**Selected excerpt:**

┌──

Glossary: Language, Psychosis, and Meaning — Dr Oli Delgaram-Nejad

Reference

Glossary: Language, Psychosis, and Meaning

This glossary supports viewers and listeners who encounter specialised or unfamiliar terms in my podcasts and YouTube work. The aim is not to fix authoritative definitions, but to offer accessible working explanations that reflect how these terms are used here.

Nothing here is intended as diagnostic guidance, medical advice, or instruction. Where clinical terms appear, they are explained descriptively and interpretively, not prescriptively.

This glossary is a living document.

A

Aberrant salience

Situations where ordinary things feel unusually significant or personally charged. Used here as a description of shifting attention and meaning.

Affect / affective change

Felt emotional tone—how something lands emotionally—often used to describe changes in texture rather than named emotions.

Affective flattening

Reduced outward expression of emotion, even when internal feeling remains.

Alogia

Reduced amount or ease of speech, treated here as a language phenomenon with multiple possible causes.

Anhedonia

Reduced capacity to experience pleasure or interest.

Antipsychotic (medication)

A class of medications used in psychosis-related care; discussed descriptively, not prescriptively.

Association / associative thinking

Linking ideas by meaning, sound, memory, or feeling rather than explicit logic alone.

B

Belief fixation

When an idea becomes resistant to revision even in the presence of counterevidence.

Boundary of interpretation

The point where interpretation becomes ethically risky or coercive.

C

Cognitive load

The mental effort required to process information or produce speech.

Clinical language

Professional terminology used in healthcare, often misaligned with lived description.

Coherence

The sense that speech “hangs together,” which can be partial or local.

Cohesion

Linguistic links between sentences (pronouns, repetition, connectives).

└──

**Exercises:**
• a. According to the glossary, what does cohesion refer to?
• b. Translate this sentence from the glossary into Spanish: "Nothing here is intended as diagnostic guidance, medical advice, or instruction."
• c. Decide whether each statement agrees with the glossary, answering yes or no and quoting the words that settle it: (i) The glossary sets out to fix authoritative definitions. (ii) Alogia is treated in the glossary as a language phenomenon. (iii) Affective flattening is described as a loss of internal feeling.

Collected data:
┌──

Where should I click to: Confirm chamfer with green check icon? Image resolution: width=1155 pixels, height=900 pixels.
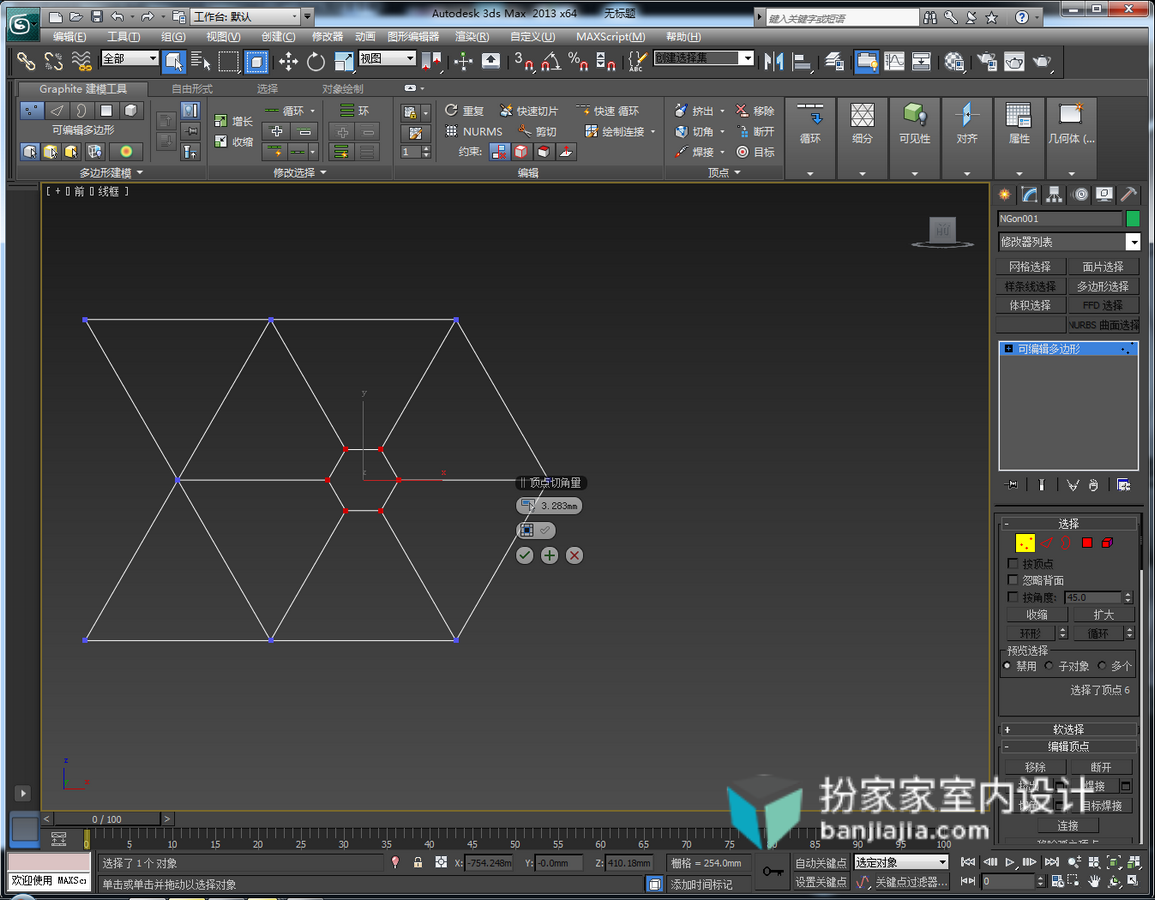coord(524,555)
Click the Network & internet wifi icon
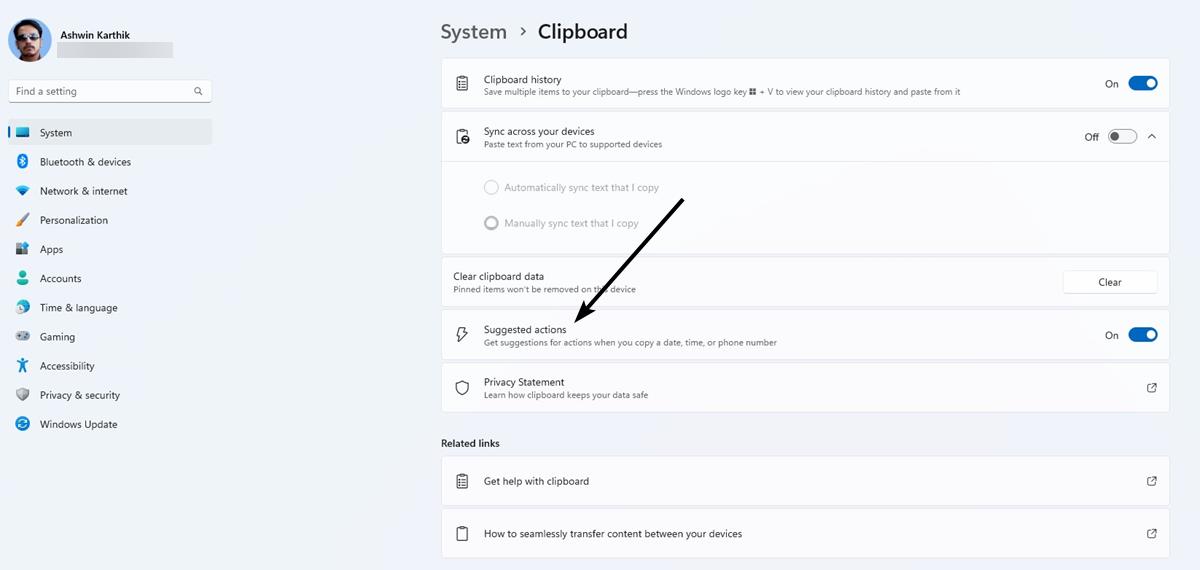The image size is (1200, 570). click(x=22, y=191)
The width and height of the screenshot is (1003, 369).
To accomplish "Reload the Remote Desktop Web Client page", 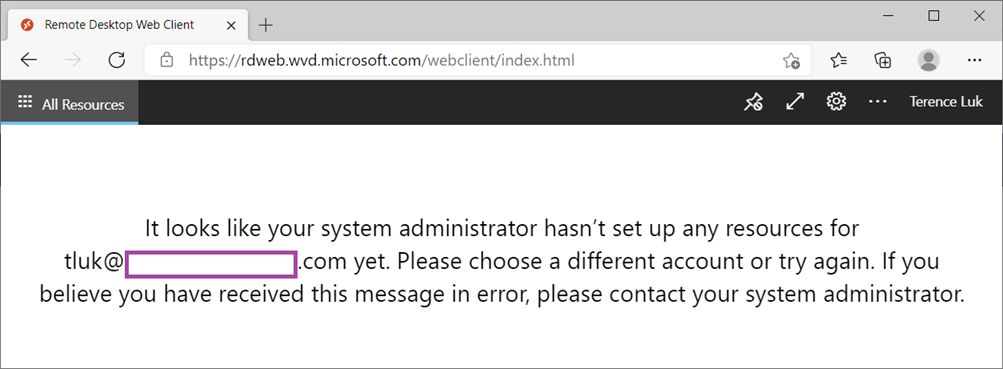I will tap(116, 60).
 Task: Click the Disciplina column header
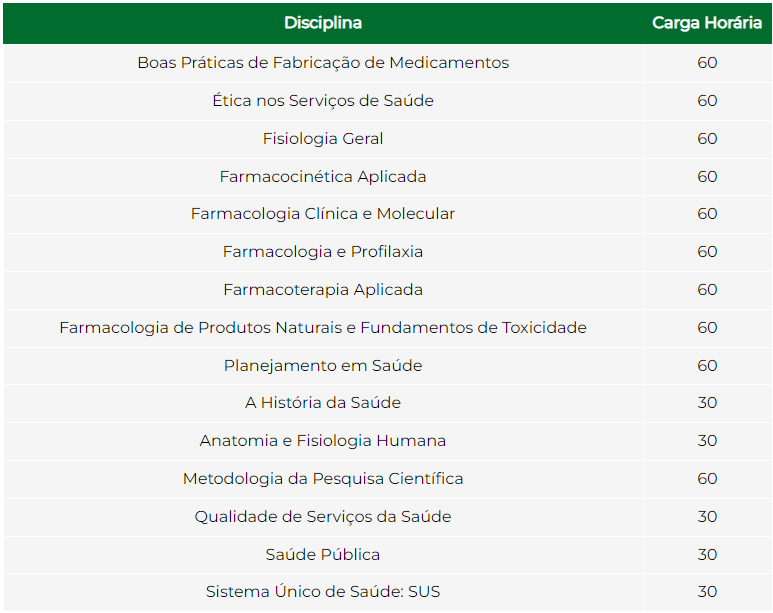(323, 23)
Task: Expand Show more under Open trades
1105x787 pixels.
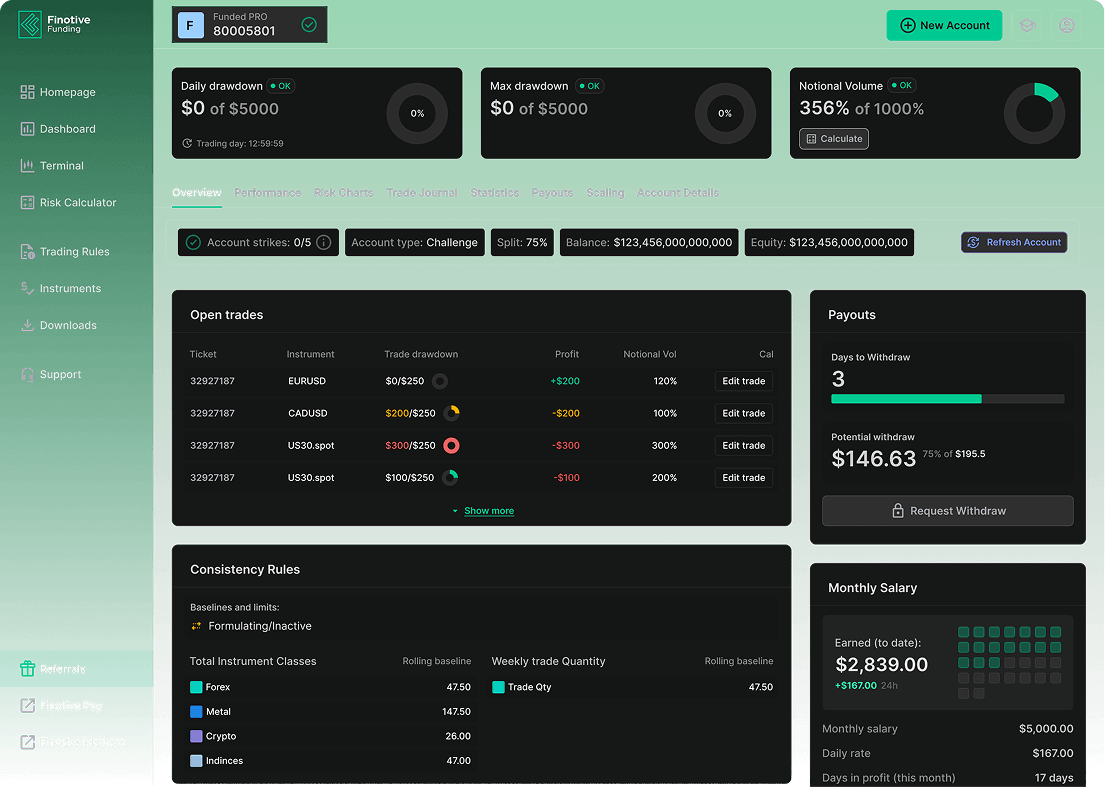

└──

**Answers provided:**
• a. Cohesion refers to linguistic links between sentences, such as pronouns, repetition, and connectives.

• b. Nada de lo que aparece aquí pretende ser una orientación diagnóstica, un consejo médico ni una instrucción.

• c.
(i) No: "The aim is not to fix authoritative definitions"
(ii) Yes: "treated here as a language phenomenon with multiple possible causes"
(iii) No: "Reduced outward expression of emotion, even when internal feeling remains."